From the numerical results presented in Figure 3, it can be also observed that the fire resistance decreases with the distance between studs (OC), with the numerical results (i) being higher than the ones obtained with the separating function method for low space distance and (ii) smaller for higher distances (OC = 600 mm). The variation of the OC can make a difference in the fire-resistance time of the LTF wall of up to 16 min when compared to the separating function method. An increase of 100 mm on the OC distance between studs may reduce the fire resistance of the LTF wall by 5 min, especially when considering a variation from 200 to 300 mm. This reduction will decrease by 2.5 min for larger spacings. It should be noted that the commonly used distances of OC are 400 and 600 mm, therefore, the difference between both methods is smaller in these cases. Despite this, there are some results where the separating function method [5] provides a fire resistance lower than the one obtained in the simulation, which is convenient for safety reasons but inconvenient regarding the economy. In contrast, other results show that the separating function method [5] provides a higher value of fire resistance in comparison to simulation results, which can be considered unsafe.

From Figure 4, it could be concluded that the residual area decreases with the distance between the studs. Therefore, the residual area is also affected by this geometry variation. By increasing the OC value from 200 to 600 mm, the residual stud area can vary from 0.7 to 41%, for the most unfavourable cases. In addition, according to Figure 4, it is also deduced that the residual area decreases with the depth of the stud, for any protection level (TG).

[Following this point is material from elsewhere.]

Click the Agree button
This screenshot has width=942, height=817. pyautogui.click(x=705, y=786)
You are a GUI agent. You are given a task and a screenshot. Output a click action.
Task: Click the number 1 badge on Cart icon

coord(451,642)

The biggest difference in the fire-resistance time of the insulation between the separating function method and the numerical results is 27%.

On average, the increase in fire resistance of insulation is 5 ± 0.4 min for each millimetre of gypsum thickness. This result is only valid for the currently used geometries and for the thickness of the gypsum layer (TG).

Thus, this study reveals the shortcomings of the simplified model used to determine the fire resistance in EN 1995-1-2 [6], because it does not consider the influence of the distance OC and depth H of the studs in the insulations fire resistance of LTF wall assemblies.

5. Conclusions

The contributions generated by this communication, related to the study of LTF assemblies against fire resistance, are the following:

An increase in the distance between the studs (OC) causes a small influence of the studs on the fire resistance of the structure. The fire resistance and the percentage of noncharred areas are reduced.

An increase in the cross-sectional thickness of the studs (H) results in a higher cavity thickness between both sides of the wall, which causes an increase in the fire resistance and a higher percentage of noncharred area.

Although the simplified model presented by Frangi et al. (2010) [5], included in the new generation of Eurocode EN 1995-1-2 (2020) [6], provides much more similar results to the numerical model, there is a considerable difference when not taking into account the depth of the stud, H, and the distance between them, OC.

Thus, the results obtained represent an important contribution in the study of LTF assemblies against fire resistance. This investigation shows the relevant effect of the distance OC and depth H on the fire resistance of these LTF wall assemblies. Furthermore, it demonstrates that the separating function method [5], which is the one proposed to be used by practitioners, might be updated considering the effect of these parameter values (OC and H) on increasing its accuracy.